On Wednesday, our democracy was savagely attacked by armed Trump supporters. The facts are clear. They were inspired by outright lies that a free and fair election had been stolen and “rigged.” They believed the president’s baseless claims that he somehow won an election that he overwhelmingly, indisputably lost. And, incited by the president, they attacked Congress to stop its members from certifying the electoral votes.

==Personal life==
Timmons has been married to Rick Olson since 2008. They have been partnered since 1991. Timmons was closeted until 2004, when he was one of several Republican members of Congress and Capitol Hill staffers to be outed by Michael Rogers and John Aravosis.

===Jacob's Law===
Timmons and Olson are the fathers of two children born via surrogacy but who are biologically related to them. Friends donated an embryo, which was implanted in a surrogate. A judge in Wisconsin granted Timmons and Olson interim parental rights in June 2015, and the child was born via surrogacy in Wisconsin in August 2015. However, a newly appointed judge revoked their parental rights, triggering a legal battle over their adoptive son. After the judge resigned in 2016, a new judge reaffirmed Timmons and Olson's parental rights.

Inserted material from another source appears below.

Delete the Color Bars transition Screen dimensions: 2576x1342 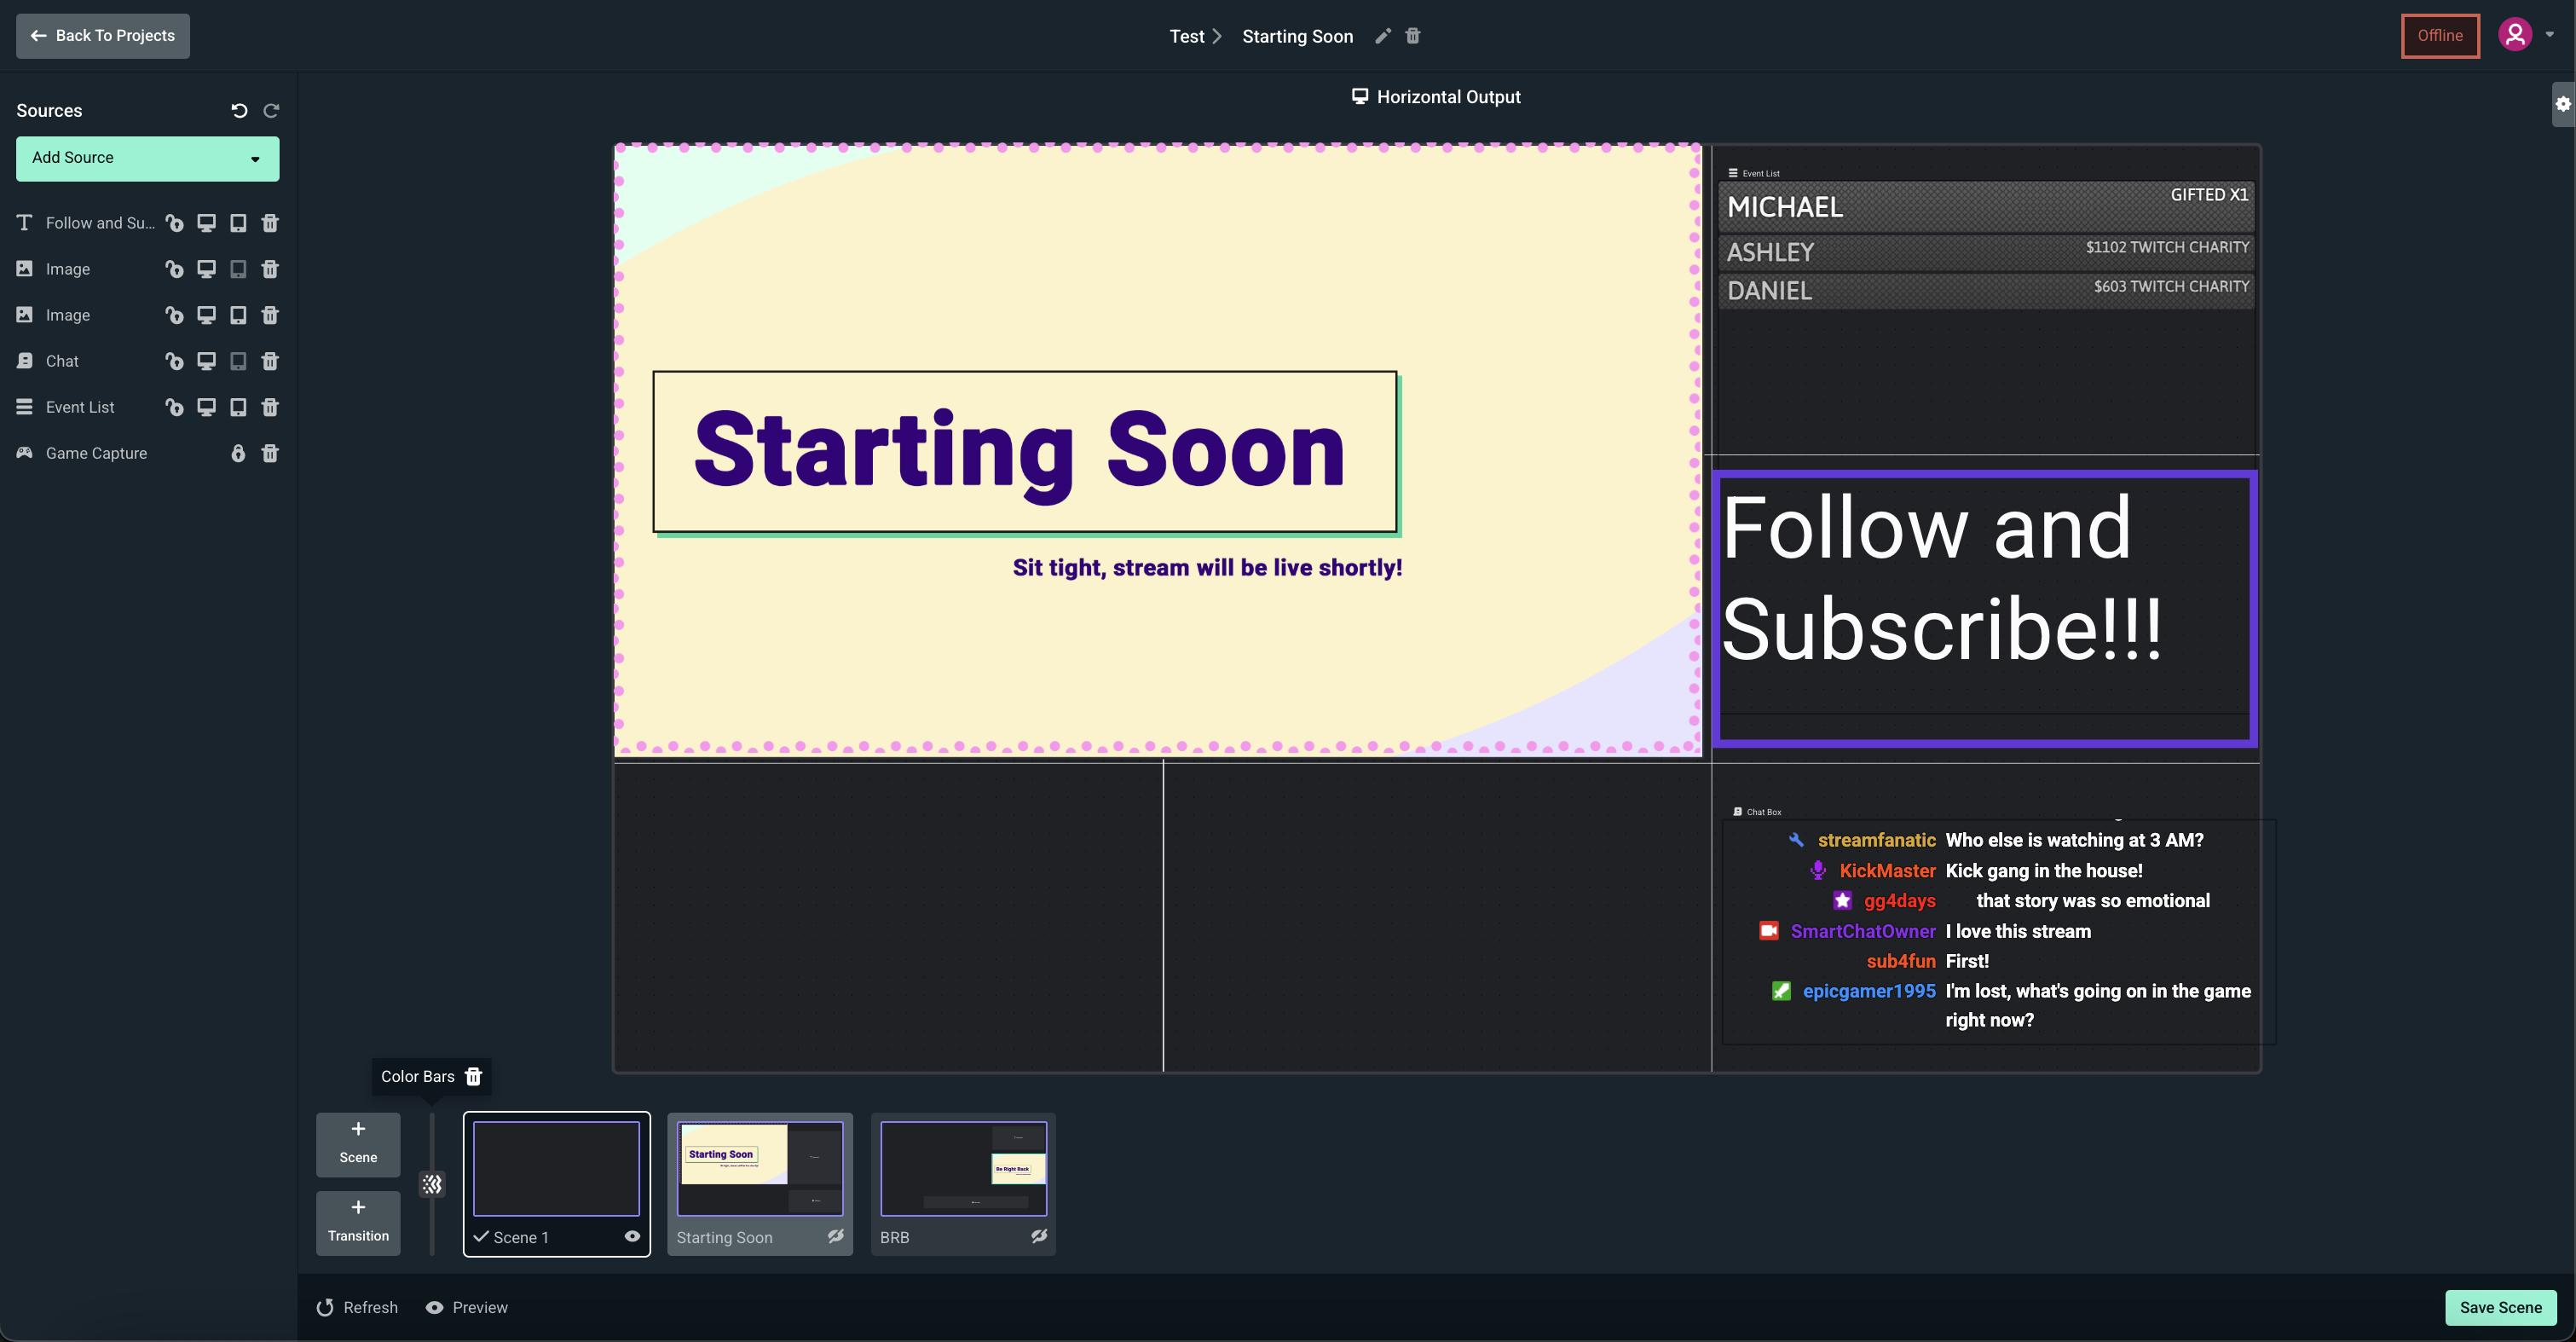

Their legal fight spurred their state delegate, Rip Sullivan, to introduce HB 1979, which replaced the terms "husband" and "wife" with "spouse" in Virginia law, allowed single people to use a gestational surrogate, clarified that only a carrier with a genetic link to the embryo can void a surrogacy contract, and eliminated the need for an adoption process after birth via surrogacy.

HB 1979 became known as "Jacob's Law" after Timmons and Olson's son. With advocacy by Timmons and Allen, the bill passed the Republican-controlled Virginia legislature in 2019. Governor Ralph Northam signed it into law in June 2019.